Stored records:
-----

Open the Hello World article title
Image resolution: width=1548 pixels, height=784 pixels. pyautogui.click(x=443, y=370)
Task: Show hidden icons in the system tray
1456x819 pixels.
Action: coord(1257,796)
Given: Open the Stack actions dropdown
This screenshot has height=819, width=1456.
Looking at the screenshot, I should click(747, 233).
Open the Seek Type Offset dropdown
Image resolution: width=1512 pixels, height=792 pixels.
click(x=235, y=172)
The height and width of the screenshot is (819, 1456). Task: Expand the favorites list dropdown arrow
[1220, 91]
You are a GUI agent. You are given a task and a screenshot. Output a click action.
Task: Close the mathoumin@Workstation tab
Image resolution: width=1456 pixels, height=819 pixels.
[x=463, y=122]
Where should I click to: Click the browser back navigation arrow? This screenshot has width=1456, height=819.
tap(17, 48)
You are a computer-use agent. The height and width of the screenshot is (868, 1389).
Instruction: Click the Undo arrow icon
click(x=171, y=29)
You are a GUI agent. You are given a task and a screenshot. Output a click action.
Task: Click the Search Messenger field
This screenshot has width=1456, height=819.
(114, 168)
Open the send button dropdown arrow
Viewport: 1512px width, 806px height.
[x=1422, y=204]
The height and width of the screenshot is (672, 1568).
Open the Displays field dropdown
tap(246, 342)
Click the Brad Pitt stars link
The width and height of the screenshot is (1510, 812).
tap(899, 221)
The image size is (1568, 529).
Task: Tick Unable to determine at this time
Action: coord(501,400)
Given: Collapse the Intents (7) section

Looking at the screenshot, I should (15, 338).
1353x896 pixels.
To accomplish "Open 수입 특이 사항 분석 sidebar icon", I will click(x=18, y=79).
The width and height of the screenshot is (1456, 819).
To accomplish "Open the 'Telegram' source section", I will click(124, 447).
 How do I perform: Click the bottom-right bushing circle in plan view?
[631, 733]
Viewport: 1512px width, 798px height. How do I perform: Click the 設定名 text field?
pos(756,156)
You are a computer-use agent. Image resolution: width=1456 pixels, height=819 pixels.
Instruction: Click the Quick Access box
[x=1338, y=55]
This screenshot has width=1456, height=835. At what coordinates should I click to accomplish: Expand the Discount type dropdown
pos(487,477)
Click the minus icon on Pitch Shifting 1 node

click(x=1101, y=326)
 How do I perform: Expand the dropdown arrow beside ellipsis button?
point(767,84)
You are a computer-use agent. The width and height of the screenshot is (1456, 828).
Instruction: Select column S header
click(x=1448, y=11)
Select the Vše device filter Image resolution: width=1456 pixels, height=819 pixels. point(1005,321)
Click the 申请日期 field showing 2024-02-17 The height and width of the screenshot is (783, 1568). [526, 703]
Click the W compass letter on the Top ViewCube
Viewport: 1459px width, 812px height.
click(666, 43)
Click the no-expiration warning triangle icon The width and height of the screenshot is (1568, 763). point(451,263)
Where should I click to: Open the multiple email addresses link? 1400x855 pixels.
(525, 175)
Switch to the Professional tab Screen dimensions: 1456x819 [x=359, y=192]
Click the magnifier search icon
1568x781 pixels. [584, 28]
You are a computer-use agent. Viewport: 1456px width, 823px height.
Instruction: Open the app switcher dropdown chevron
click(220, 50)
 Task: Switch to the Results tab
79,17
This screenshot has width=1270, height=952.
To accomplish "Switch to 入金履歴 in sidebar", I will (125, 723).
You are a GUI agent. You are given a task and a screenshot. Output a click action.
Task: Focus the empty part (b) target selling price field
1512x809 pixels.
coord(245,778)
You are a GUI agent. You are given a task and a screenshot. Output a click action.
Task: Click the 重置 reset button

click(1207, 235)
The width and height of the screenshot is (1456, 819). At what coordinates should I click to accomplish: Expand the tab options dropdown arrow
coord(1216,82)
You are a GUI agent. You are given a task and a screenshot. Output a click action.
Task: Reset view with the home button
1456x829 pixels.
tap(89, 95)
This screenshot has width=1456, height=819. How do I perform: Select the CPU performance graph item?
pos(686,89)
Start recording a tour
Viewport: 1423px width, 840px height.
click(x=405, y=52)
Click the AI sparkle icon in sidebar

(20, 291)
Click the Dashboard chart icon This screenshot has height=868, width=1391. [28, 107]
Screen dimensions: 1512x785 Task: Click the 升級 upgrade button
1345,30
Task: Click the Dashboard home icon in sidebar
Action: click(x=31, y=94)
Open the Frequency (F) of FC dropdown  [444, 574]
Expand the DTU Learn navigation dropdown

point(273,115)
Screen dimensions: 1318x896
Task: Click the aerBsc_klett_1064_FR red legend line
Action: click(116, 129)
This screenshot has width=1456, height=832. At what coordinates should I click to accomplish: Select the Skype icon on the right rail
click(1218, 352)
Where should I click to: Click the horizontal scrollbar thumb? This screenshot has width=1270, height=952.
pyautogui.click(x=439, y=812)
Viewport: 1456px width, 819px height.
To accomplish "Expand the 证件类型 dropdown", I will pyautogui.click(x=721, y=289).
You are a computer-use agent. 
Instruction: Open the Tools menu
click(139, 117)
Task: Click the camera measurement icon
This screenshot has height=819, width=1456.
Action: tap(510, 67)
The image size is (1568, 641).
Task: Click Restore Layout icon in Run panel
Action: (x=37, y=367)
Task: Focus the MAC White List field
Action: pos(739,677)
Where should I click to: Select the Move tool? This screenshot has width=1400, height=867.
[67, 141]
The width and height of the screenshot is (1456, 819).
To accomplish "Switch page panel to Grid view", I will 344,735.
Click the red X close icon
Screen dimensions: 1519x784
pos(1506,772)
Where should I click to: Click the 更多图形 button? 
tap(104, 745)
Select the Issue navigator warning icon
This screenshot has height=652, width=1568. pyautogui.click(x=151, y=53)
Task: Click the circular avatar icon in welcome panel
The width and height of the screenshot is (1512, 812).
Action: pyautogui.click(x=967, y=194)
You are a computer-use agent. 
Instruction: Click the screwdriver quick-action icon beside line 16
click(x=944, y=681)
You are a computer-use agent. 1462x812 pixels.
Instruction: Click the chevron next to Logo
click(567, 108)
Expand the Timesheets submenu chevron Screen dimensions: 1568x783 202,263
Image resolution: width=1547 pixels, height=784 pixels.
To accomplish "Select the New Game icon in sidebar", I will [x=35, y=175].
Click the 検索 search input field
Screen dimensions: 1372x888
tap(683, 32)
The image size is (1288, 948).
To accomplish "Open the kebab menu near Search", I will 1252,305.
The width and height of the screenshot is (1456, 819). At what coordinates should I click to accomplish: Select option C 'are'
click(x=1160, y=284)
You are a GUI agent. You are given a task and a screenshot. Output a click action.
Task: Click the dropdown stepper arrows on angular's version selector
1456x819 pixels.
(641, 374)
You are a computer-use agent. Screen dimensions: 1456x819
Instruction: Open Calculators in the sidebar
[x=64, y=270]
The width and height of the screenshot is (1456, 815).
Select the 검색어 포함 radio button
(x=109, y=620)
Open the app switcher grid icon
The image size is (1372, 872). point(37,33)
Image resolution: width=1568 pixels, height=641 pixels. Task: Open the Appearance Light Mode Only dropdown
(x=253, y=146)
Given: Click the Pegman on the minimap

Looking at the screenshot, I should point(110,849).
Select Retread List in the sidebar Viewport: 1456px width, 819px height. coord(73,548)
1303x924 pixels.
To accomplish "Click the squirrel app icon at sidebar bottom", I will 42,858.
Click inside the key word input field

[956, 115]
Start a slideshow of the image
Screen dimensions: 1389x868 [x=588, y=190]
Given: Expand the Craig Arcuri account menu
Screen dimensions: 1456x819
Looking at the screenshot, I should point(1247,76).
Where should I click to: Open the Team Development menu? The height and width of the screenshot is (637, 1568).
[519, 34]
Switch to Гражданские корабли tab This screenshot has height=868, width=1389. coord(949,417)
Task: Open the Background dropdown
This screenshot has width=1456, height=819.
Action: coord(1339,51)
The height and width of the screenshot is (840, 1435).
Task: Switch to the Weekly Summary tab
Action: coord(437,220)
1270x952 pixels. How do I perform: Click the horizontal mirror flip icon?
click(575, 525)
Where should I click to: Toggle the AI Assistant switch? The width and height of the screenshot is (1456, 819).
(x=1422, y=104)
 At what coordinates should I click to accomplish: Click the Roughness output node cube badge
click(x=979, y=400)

-----

> [EXERCISE INSTRUCTIONS]
Your answer must be the line that contains "Given: Expand the Craig Arcuri account menu" and every line after it to the end of the records, reproduced exactly.

> [OUTPUT]
Given: Expand the Craig Arcuri account menu
Screen dimensions: 1456x819
Looking at the screenshot, I should point(1247,76).
Where should I click to: Open the Team Development menu? The height and width of the screenshot is (637, 1568).
[519, 34]
Switch to Гражданские корабли tab This screenshot has height=868, width=1389. coord(949,417)
Task: Open the Background dropdown
This screenshot has width=1456, height=819.
Action: coord(1339,51)
The height and width of the screenshot is (840, 1435).
Task: Switch to the Weekly Summary tab
Action: coord(437,220)
1270x952 pixels. How do I perform: Click the horizontal mirror flip icon?
click(575, 525)
Where should I click to: Toggle the AI Assistant switch? The width and height of the screenshot is (1456, 819).
(x=1422, y=104)
 At what coordinates should I click to accomplish: Click the Roughness output node cube badge
click(x=979, y=400)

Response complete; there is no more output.